Jonathan Peniket spent almost £3,000 of university savings on FIFA games while his mother was battling cancer.
"I started playing FIFA when I was seven but I bought my first loot box when I was 12," he told Sky News.
"I asked my dad if I could put money on the game and he initially said 'no' because it was gambling and that made me angry so after a bit of persuasion he gave in.
"At 17 I got my first debit card so that meant that my purchases could become impulsive, I didn't have to worry about going to get a voucher and my parents seeing.
"Also in my last year of school my mother got diagnosed with cancer and it was a pretty horrific time and FIFA was a way for me to cope and, in particular, spending on packs. I felt so unhappy in my life; I could spend five or 10 pounds and just get that rush."
Jonathan, now 22, does not buy loot packs any more but believes under-18s shouldn't be allowed to do so.
"I also think this issue doesn't die when people become 18," he said. "I spent some of the money when I was over 18 as well so I think it needs the restrictions you'd see on conventional wider gambling."
A survey of 600 young gamers by the Gambling Health Alliance found that around 24% of them felt addicted to loot boxes and 15% had taken money from their parents without their permission to buy them.
Three of the respondents' families had to re-mortgage their homes to cover the costs of loot packs.
Louisa Mason, senior policy and communications executive at the Royal Society for Public Health, says evidence suggests that children may be spending more money on loot boxes as a result of the pandemic.
"We did one bit of research pre-COVID and the figures were lower than another piece of research during the second lockdown. We can infer from that data that kids will have been playing games more and the potential for negative impact is very concerning."
The government is currently reviewing the Gambling Act 2005 and particularly sport's relationship with betting. Loot packs won't be part of that review because they are not currently considered to be a form of gambling but campaigners are urging them to be brought under the Gambling Act.
The Gaming Commission in Belgium banned the purchase of loot boxes for under-18s in 2018 which led to the removal of loot boxes altogether, while Germany is considering a similar move.
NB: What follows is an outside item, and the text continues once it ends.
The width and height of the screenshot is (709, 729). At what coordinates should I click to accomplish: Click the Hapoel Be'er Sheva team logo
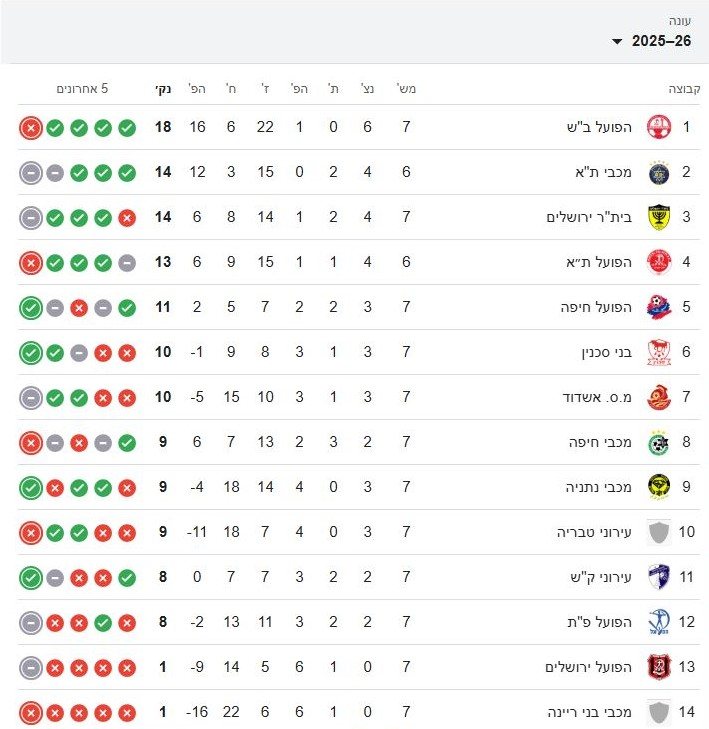point(658,127)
Kev Clelland, operations director for The Young Gamers & Gamblers Education Trust (YGAM), said: "Young people are gaming more, and screen time has increased during lockdown. We've seen a significant increase in demand for our support and advice on topics such as loot boxes.
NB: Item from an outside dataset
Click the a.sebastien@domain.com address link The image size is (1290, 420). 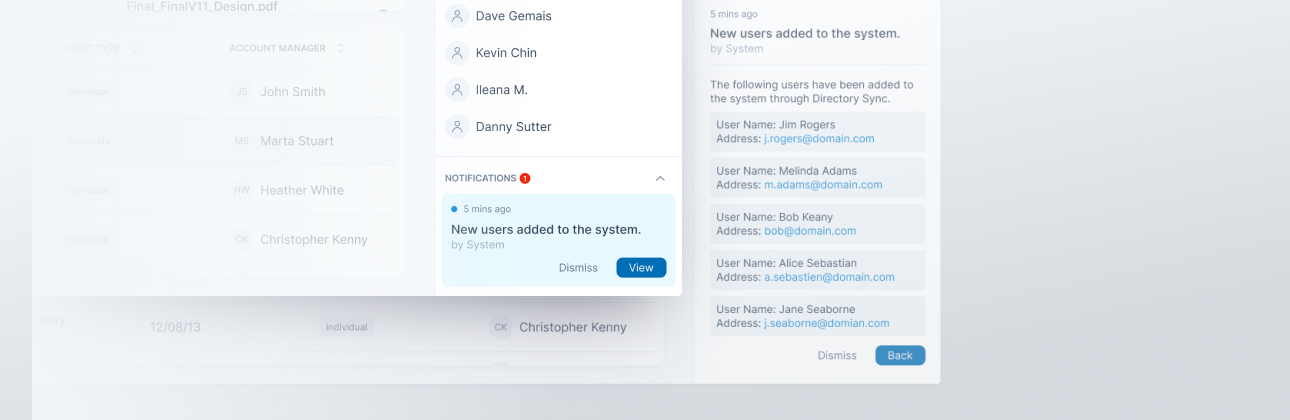829,277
"We think it is especially vital to ensure parents are informed as they are usually the ones who purchase these games and in-game items for their children. The connection between in-game purchases and "real" currency is diminished because these packs are being bought with in-game currency and not pounds and pence."
EA Sports, which makes the FIFA games, deny loot packs are gambling, because winnings cannot be "cashed out".
A spokesperson for EA Sports said: "We take our responsibility to provide a fair, fun and positive gameplay experience for everyone, particularly our younger players very seriously.
"We work hard to empower our UK players and parents to make informed choices and manage the way they play our games."